Document segment -
# Heres My New Comp



## Gravite (Jul 24, 2007)

HDD: http://www.newegg.com/Product/Product.asp?Item=N82E16822148140 SEAGATE BARRACUDA 320GB
CPU: http://www.newegg.com/Product/Product.asp?Item=N82E16819115014 E4400
PSU: http://www.newegg.com/Product/Product.asp?Item=N82E16817171016 550W
CASE: http://www.newegg.com/Product/Product.asp?Item=N82E16811119068 CENTURION 5
MOBO: http://www.newegg.com/Product/Product.asp?Item=N82E16813128050 GA-P35-DS3R
GFX: http://www.newegg.com/Product/Product.asp?Item=N82E16814127284 GEFORCE 8600GTS
CD/DVD DRIVE: http://www.newegg.com/Product/Product.asp?Item=N82E16827151145 SAMSUNG DVD BURNER
RAM: http://www.newegg.com/Product/Product.asp?Item=N82E16820146565 2GB CRUCIAL BALLISTIX DDR2-800

GRAND TOTAL: $816.47


----------



## redsunx (Apr 5, 2007)

Looks like a maxed settings kinda rig to me


----------



## Gravite (Jul 24, 2007)

Is that a good compliment or a bad one =|


----------



## Doby (Jan 17, 2006)

http://www.zipzoomfly.com/jsp/ProductDetail.jsp?ProductCode=273506

I think I would spend a bit more and go with that psu, better yet get its big brother the 650w that will allow for further upgrades in the future


----------



## redsunx (Apr 5, 2007)

That was a good compliment


----------



## TheMatt (May 9, 2006)

The OCZ GameXtream 600w is another good choice.
http://www.newegg.com/Product/Product.aspx?Item=N82E16817341001


----------



## Tumbleweed36 (May 14, 2005)

To confirm the power supply issue, you really need at least a 650 watt power supply IMHO, and the coolermaster brand just does not make it for this rig. 

I like both the OCZ and Antec Trio, but if you choose the OCZ, I would go with the 700 watt if I were going to use this. I also would go the 650 Trio with the Antec. Don't misunderstand the OCZ 600 and 550 Trio will probably both pull it, but you don't permit any near future upgrades with these (both excellent supplies). That means if you upgrade much, then you have to do the power supply thing again to get the power you want and need.

Nice choices for your build with the exception of the brand name (coolermaster) and size of power supply. Let us know how it goes with this one.


----------



## Gravite (Jul 24, 2007)

The problem right now is that i already bought all the hardwares...


----------



## HawMan (May 12, 2006)

Is there no way you can cancel the PSU? Even if you get it sell it on and go for one of the Above.

Set tasks -
1. Convert every line of the records below into a Markdown table with two columns, "Row" and "Line", where "Row" holds the row number and "Line" holds the line itself. Leave out the blank lines.
2. Please carry on the forum thread about the new computer build from the point where it stops.

Extracted material -
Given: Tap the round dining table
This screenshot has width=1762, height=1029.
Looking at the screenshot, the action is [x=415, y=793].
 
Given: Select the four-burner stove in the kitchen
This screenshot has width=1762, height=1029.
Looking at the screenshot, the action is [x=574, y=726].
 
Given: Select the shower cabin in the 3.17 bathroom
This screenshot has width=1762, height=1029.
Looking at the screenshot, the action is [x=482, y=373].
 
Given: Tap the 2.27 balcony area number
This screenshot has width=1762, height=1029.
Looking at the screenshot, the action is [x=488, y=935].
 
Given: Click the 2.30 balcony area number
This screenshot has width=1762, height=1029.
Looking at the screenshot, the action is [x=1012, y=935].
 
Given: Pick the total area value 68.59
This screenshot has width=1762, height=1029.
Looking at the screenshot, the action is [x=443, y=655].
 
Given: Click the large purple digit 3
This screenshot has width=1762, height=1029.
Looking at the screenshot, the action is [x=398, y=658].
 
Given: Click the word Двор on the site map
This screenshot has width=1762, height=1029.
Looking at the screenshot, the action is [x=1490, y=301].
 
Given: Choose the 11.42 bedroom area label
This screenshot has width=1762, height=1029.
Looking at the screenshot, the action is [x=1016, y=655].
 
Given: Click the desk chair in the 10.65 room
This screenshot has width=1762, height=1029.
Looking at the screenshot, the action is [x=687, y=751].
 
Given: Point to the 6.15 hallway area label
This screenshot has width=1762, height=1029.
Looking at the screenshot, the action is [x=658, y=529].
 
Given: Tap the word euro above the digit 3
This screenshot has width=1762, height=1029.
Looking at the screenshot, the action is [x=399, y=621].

Results of the tasks -
1.
| Row | Line |
|---|---|
| 1 | Given: Tap the round dining table |
| 2 | This screenshot has width=1762, height=1029. |
| 3 | Looking at the screenshot, the action is [x=415, y=793]. |
| 4 | Given: Select the four-burner stove in the kitchen |
| 5 | This screenshot has width=1762, height=1029. |
| 6 | Looking at the screenshot, the action is [x=574, y=726]. |
| 7 | Given: Select the shower cabin in the 3.17 bathroom |
| 8 | This screenshot has width=1762, height=1029. |
| 9 | Looking at the screenshot, the action is [x=482, y=373]. |
| 10 | Given: Tap the 2.27 balcony area number |
| 11 | This screenshot has width=1762, height=1029. |
| 12 | Looking at the screenshot, the action is [x=488, y=935]. |
| 13 | Given: Click the 2.30 balcony area number |
| 14 | This screenshot has width=1762, height=1029. |
| 15 | Looking at the screenshot, the action is [x=1012, y=935]. |
| 16 | Given: Pick the total area value 68.59 |
| 17 | This screenshot has width=1762, height=1029. |
| 18 | Looking at the screenshot, the action is [x=443, y=655]. |
| 19 | Given: Click the large purple digit 3 |
| 20 | This screenshot has width=1762, height=1029. |
| 21 | Looking at the screenshot, the action is [x=398, y=658]. |
| 22 | Given: Click the word Двор on the site map |
| 23 | This screenshot has width=1762, height=1029. |
| 24 | Looking at the screenshot, the action is [x=1490, y=301]. |
| 25 | Given: Choose the 11.42 bedroom area label |
| 26 | This screenshot has width=1762, height=1029. |
| 27 | Looking at the screenshot, the action is [x=1016, y=655]. |
| 28 | Given: Click the desk chair in the 10.65 room |
| 29 | This screenshot has width=1762, height=1029. |
| 30 | Looking at the screenshot, the action is [x=687, y=751]. |
| 31 | Given: Point to the 6.15 hallway area label |
| 32 | This screenshot has width=1762, height=1029. |
| 33 | Looking at the screenshot, the action is [x=658, y=529]. |
| 34 | Given: Tap the word euro above the digit 3 |
| 35 | This screenshot has width=1762, height=1029. |
| 36 | Looking at the screenshot, the action is [x=399, y=621]. |

2.
----------



## TheMatt (May 9, 2006)

What you can always do is keep the OCZ 600w PSU and then when you upgrade to a more power hungry card, get a dedicated GPU power supply and not use the OCZ for the GPU.


----------



## Gravite (Jul 24, 2007)

But right now the power supply i have should work fine right?


----------



## TheMatt (May 9, 2006)

Yes, either the Antec Trio or the OCZ will do the job just fine.


----------



## Gravite (Jul 24, 2007)

But right now i currently owned the Cooler Master PSU. Will that work too?
http://www.newegg.com/Product/Product.asp?Item=N82E16817171016


----------



## TheMatt (May 9, 2006)

It will work OK, but I would not consider it a long term solution. You can RMA it back to Newegg and pay a small fee, then get a better PSU.


----------



## Gravite (Jul 24, 2007)

Well i got that PSU for $25 bucks only ^^ when it was on sale on newegg with promo codes


----------



## TheMatt (May 9, 2006)

It might be worth keeping it as a known good spare so you can test if the PSU is a problem in the event of a possible future PSU failure.


----------



## Gravite (Jul 24, 2007)

Will a PSU failure damage the hardwares? Like the CPU,Ram,HDD,GFX..etc?


----------



## HawMan (May 12, 2006)

As far as i know - Not always, BUT sometimes it can take other major components such as the CPU, Graphics etc.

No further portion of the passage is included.